TO BE DONE:
Retype the passage of the fly fishing post below, starting with "Yet another quote" and going on through "fish on a fly.".

SELECTED EXCERPT:
____________________
Wednesday, October 31, 2007

Private Literature

Yet another quote crossed my electronic desk this morning, this time by Aldous Huxley: “Every man's memory is his private literature.” If that’s true, and upon reflection I believe it is, then each of us has exclusive access to the greatest treasury of fly fishing literature in the world, right between our own ears.

These stories that make up this literary treasure trove are not written in words, though they may have a caption or two here and there. Rather, they are written in feelings. The adrenaline rush you get as you land a fish you’ve hunted for the past 20 minutes, the shock of wet cold clear water when you dip your hand, the staccato quiver of a rod when a fish takes, the cool wet wiggle of a fish as you release it, the twinge in your gut when your offspring catches their first fish on a fly.

These stories are written in colors. They are the colors you see when you look deep into a pool and see the merest hints of the swaying movement of a fish – or was it a weed, clear blue-brown stream water against a green-green grassy bank, the hurt-your-eyes blue sky with a turkey vulture gliding across 1000 feet up, the gold-red-brown of September leaves rustling in the breeze on the last day of the season.

These stories are written in flavors. The flavors of a warm baloney sandwich from your vest pocket after fishing for three or four hours, the cool freshness of the apple that was tucked alongside, the half warm water or Gatorade or Coke that you carried to wash it down. The gentle burn of whiskey at dusk, of a cigar with a friend in the disappearing last light of evening and the emerging half-truths of fish caught and missed.
____________________
SOURCE MATERIAL:
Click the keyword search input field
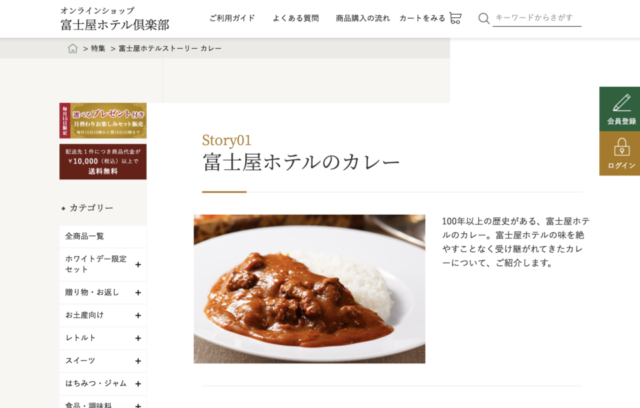tap(537, 18)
____________________
WORKED ANSWER:
Yet another quote crossed my electronic desk this morning, this time by Aldous Huxley: “Every man's memory is his private literature.” If that’s true, and upon reflection I believe it is, then each of us has exclusive access to the greatest treasury of fly fishing literature in the world, right between our own ears.

These stories that make up this literary treasure trove are not written in words, though they may have a caption or two here and there. Rather, they are written in feelings. The adrenaline rush you get as you land a fish you’ve hunted for the past 20 minutes, the shock of wet cold clear water when you dip your hand, the staccato quiver of a rod when a fish takes, the cool wet wiggle of a fish as you release it, the twinge in your gut when your offspring catches their first fish on a fly.